Every innovation has been built on the work and experience of others. Even if you think you pulled inspiration out of your hat, you didn’t. Your ideas are the product of your experience, both direct and vicarious. The way to have inspiration is to cultivate experience: study what goes on around you the way a scientist studies nature.
In the case of user interface design, take a user-centered perspective. Study what users do. What do they do right and wrong? Where are their points of pain? Why? There’s an opportunity to learn every time a user curses a piece of technology. Sometimes the problems are more subtle than an emotional outburst, so you can also be inspired through systematic research, like a scientist. Do task analyses, counting the number of steps, the information to be memorized, and the calculations or conversions that must be performed. What have you discovered? What can be eliminated? Where are errors? How is language used? Inspirational ideas rarely come directly from the user, but a comment one gives or a statistic on the page can trigger inspiration in yourself. European designers evidently have techniques for deriving inspiration from the study of users.

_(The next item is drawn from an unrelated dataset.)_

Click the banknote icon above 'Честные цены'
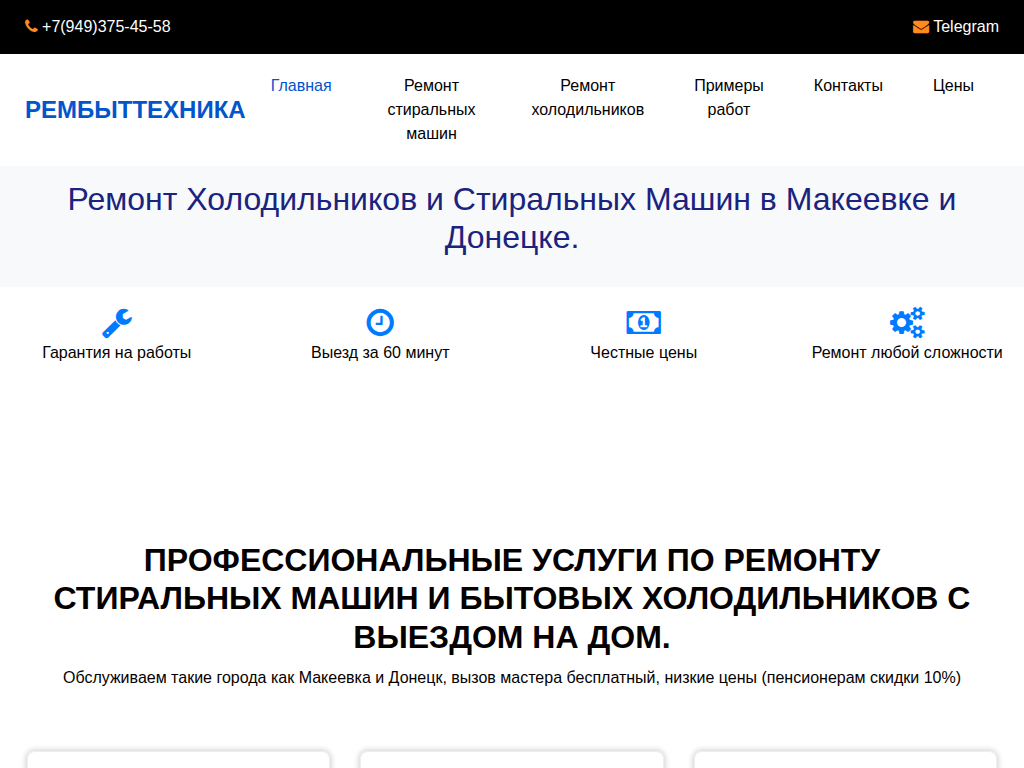1024x768 pixels. coord(643,322)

Equally important to studying users is to study user interfaces. Look at the latest ideas for inspiration but also look at what users currently use –not just for what is wrong, but for what is right. Look at user interfaces of old technology for ideas, maybe even really old tech, not necessarily to make a metaphorical software equivalent, but for what was specifically good about it that you can re-create in digital form. Look at the UIs for unrelated products for what might transfer to your product.
The image of the brilliant designer summoning inspiration from pure intuition is an exaggeration. Certainly, some conscious or unconscious internal processing necessary, but if you’re looking for inspiration, first look outward, read, watch, ask, listen. Newton couldn’t think of squat until he saw the apple fall to the ground.